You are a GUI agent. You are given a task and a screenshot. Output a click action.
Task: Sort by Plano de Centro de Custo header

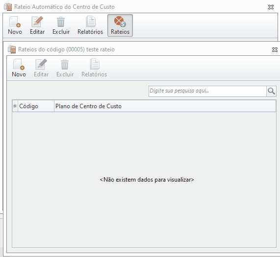165,106
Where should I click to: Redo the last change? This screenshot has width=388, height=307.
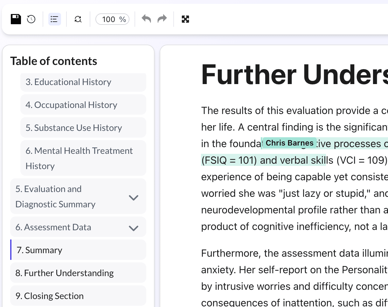(x=162, y=19)
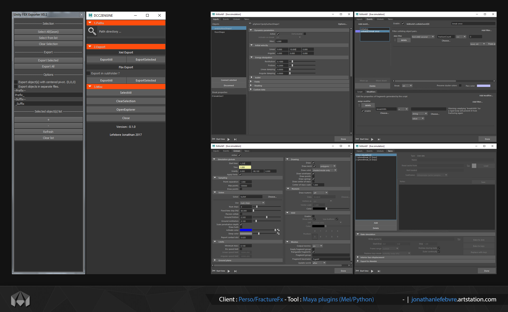Check the Preserve cluster colors box
The height and width of the screenshot is (312, 508).
point(460,85)
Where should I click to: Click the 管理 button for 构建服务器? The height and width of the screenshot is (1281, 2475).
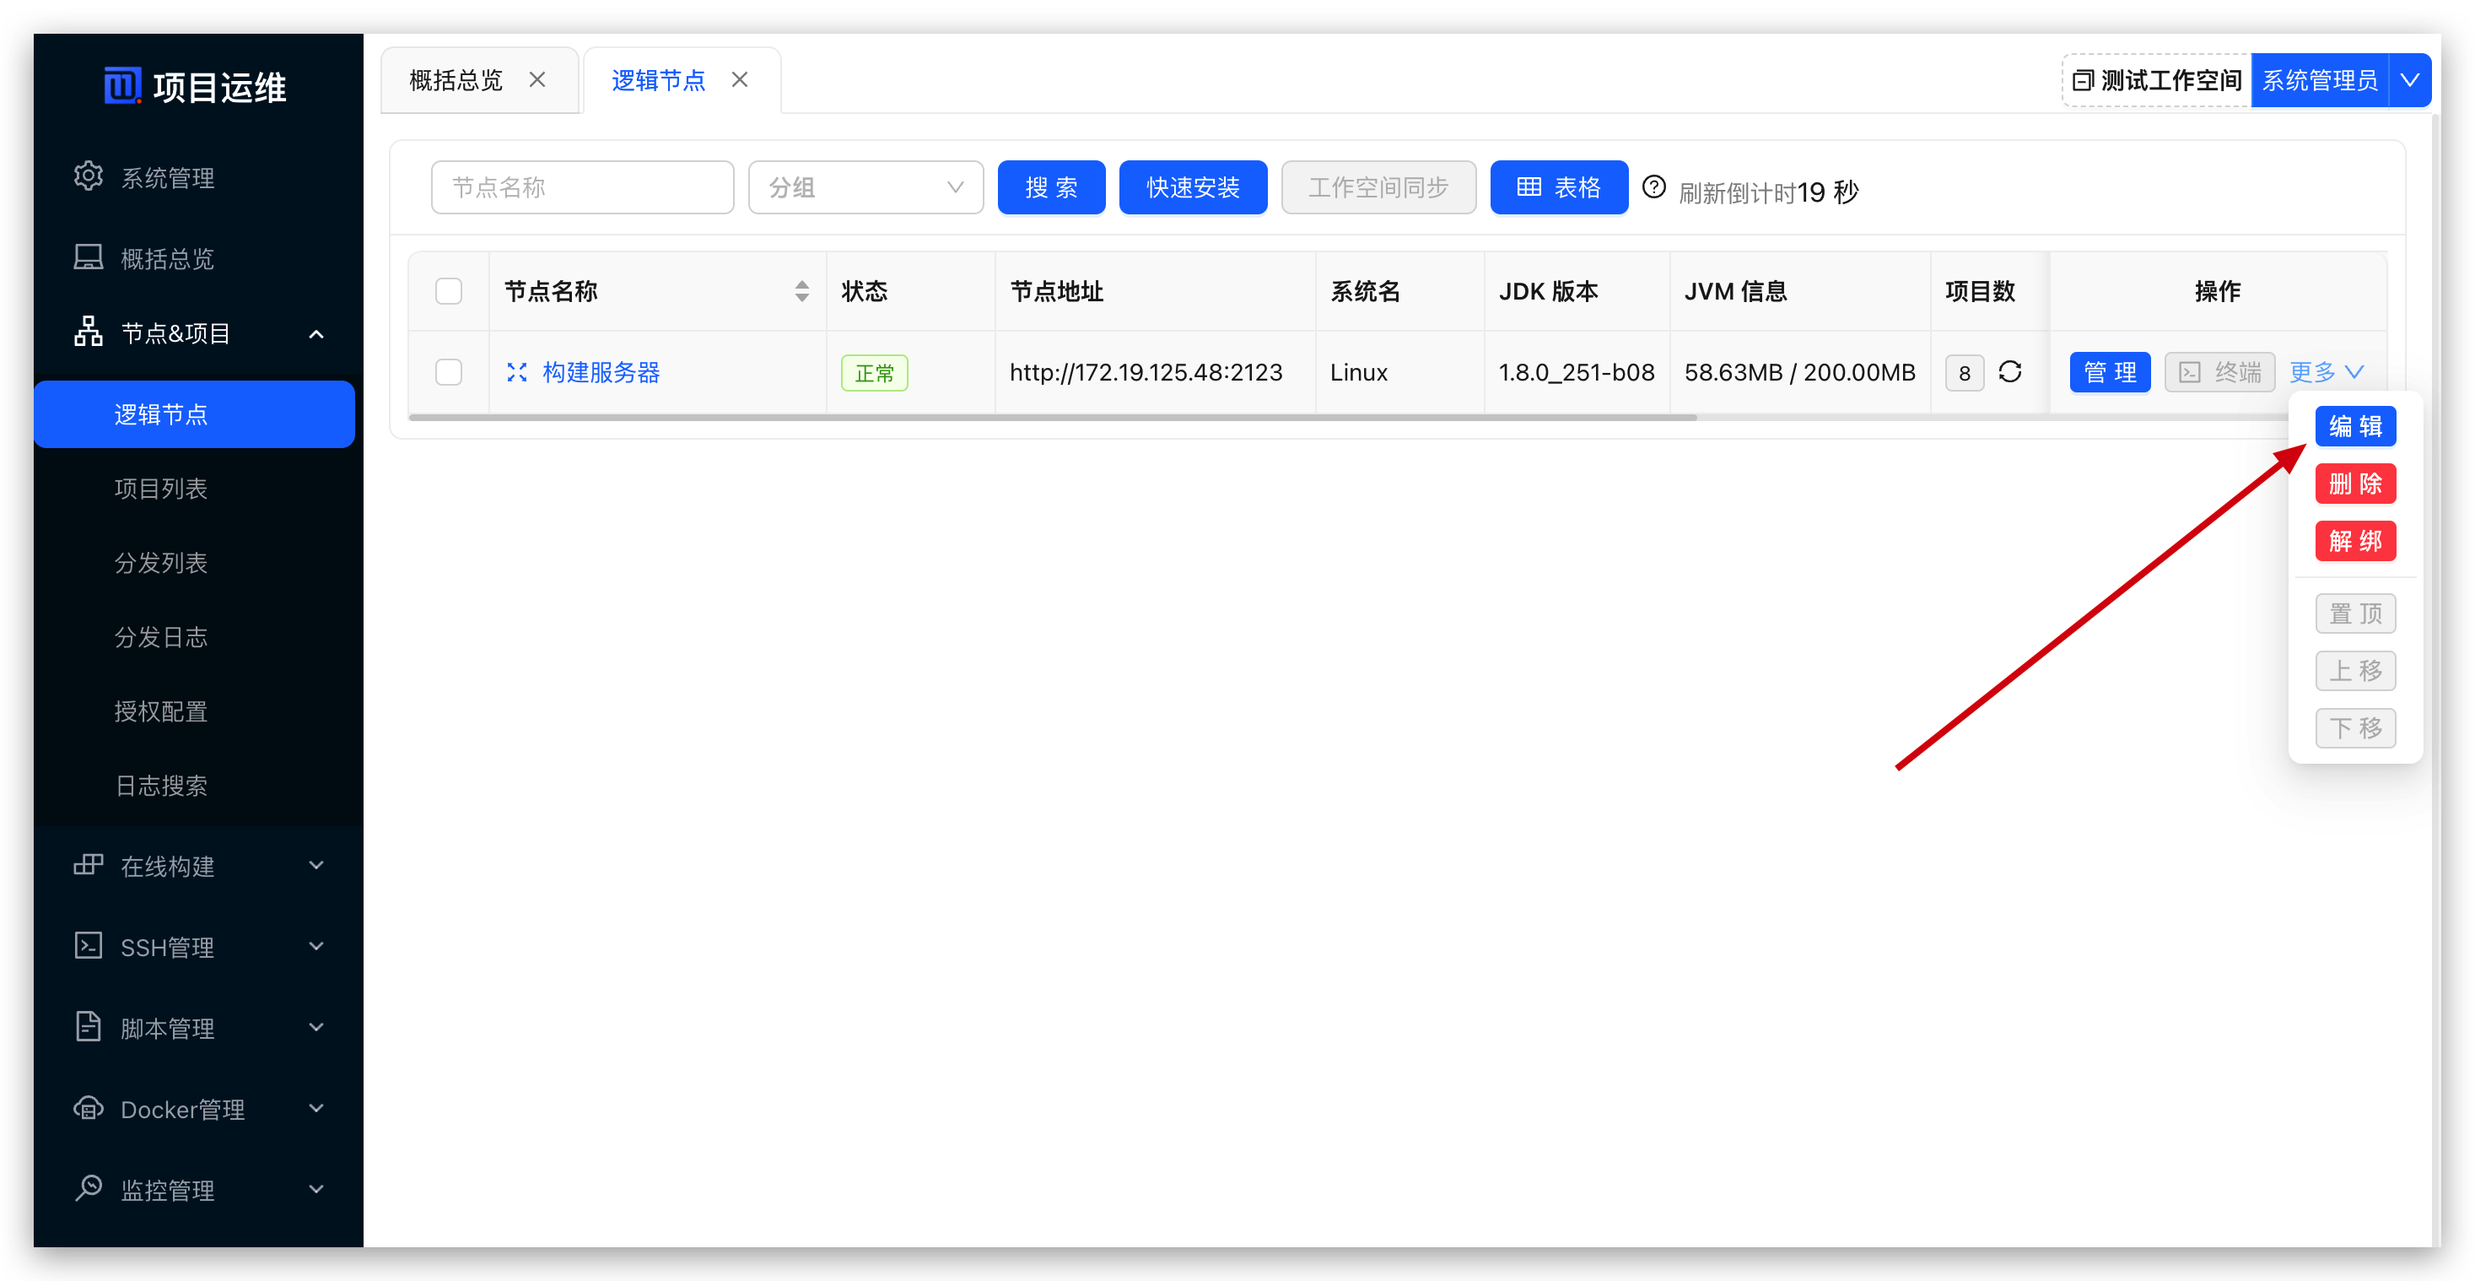pyautogui.click(x=2110, y=372)
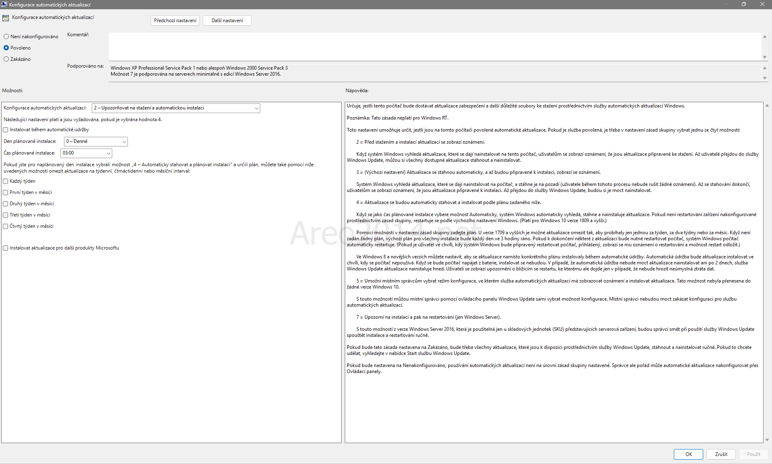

Written problem:
Rewrite the items above as a numbered list, omitting blank lines and leaving out the pictures.

Answer below:
1. You are a GUI agent. You are given a task and a screenshot. Output a click action.
2. Task: Sort by Plano de Centro de Custo header
3. 165,106
4. Where should I click to: Redo the last change? This screenshot has width=388, height=307.
5. (x=162, y=19)
6. Check the Preserve cluster colors box
7. The height and width of the screenshot is (312, 508).
8. point(460,85)
9. Where should I click to: Click the 管理 button for 构建服务器? The height and width of the screenshot is (1281, 2475).
10. pyautogui.click(x=2110, y=372)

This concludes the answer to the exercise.